On Jan 25, 2010, at 11:16 AM, FERENC KOVACS wrote:
This is what MT people do not seem to understand, becasue they believe in Frege who says that the sense of a sentence is derived from the sense of its constituents (words).
I'm not clear on what you're saying here. "Frege" conveys no information or context for me.
What I'm GUESSING you're saying is what I think is a significant divide in the MT (machine translation) community.
In 2006 on a lark I attended a MT conference here in Cambridge simply because I could. Other than being amused by the Russian-to-English translation fumblings in the early 1960s, I have absolutely nothing to do with MT other than general intellectual curiosity.
In the opening meeting the out-going president mentioned in his opening remarks about the long standing dispute/battle/squabble/wrangle over the basic point:
(1) the entire meaning of a message is self-contained in said message, or
(2) the complete meaning of a message could depend on contextual information OUTSIDE of the message.
I couldn't believe my ears, since I could not then & can not now believe in #1. It's just not a world I've experienced.
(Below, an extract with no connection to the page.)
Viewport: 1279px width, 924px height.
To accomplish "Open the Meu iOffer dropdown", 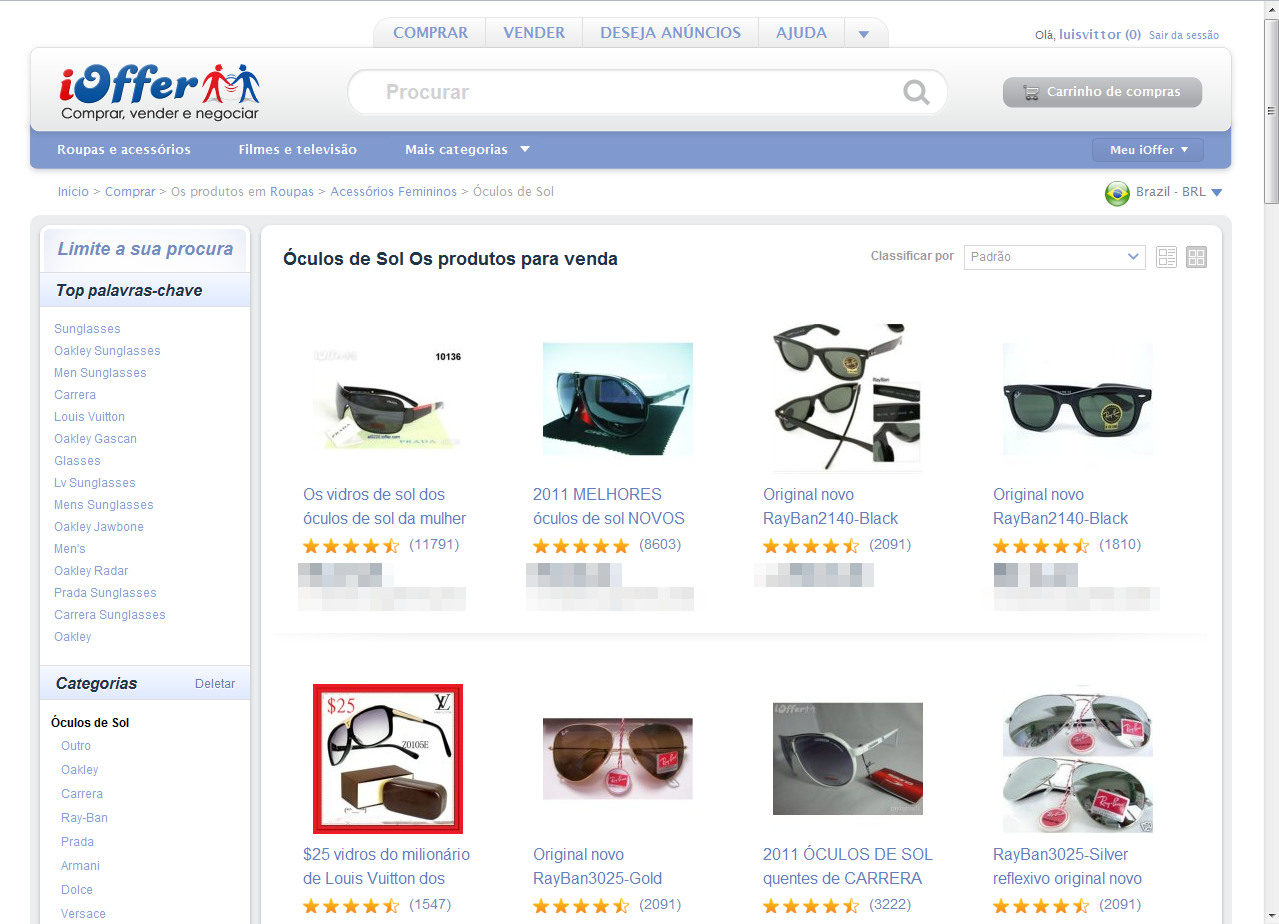I will (x=1146, y=148).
Is #1 possible? Yes. How much of the time does #1 happen? I'd say not much.
I double checked to be sure I correctly heard what I thought he'd said & he confirmed the above two decidedly opposing points of view.
Reading the NY Times is not the problem I'm interested in. Those are documents written by humans, edited by humans for readability & intended for more or less widespread human consumption.
I want something--MT? Ontology support?--that can read Fortran, Jovial, COBOL. Java, PHP, Ruby, C, etc. (oops... that's a computer language) documents & make (more) sense out of said documents.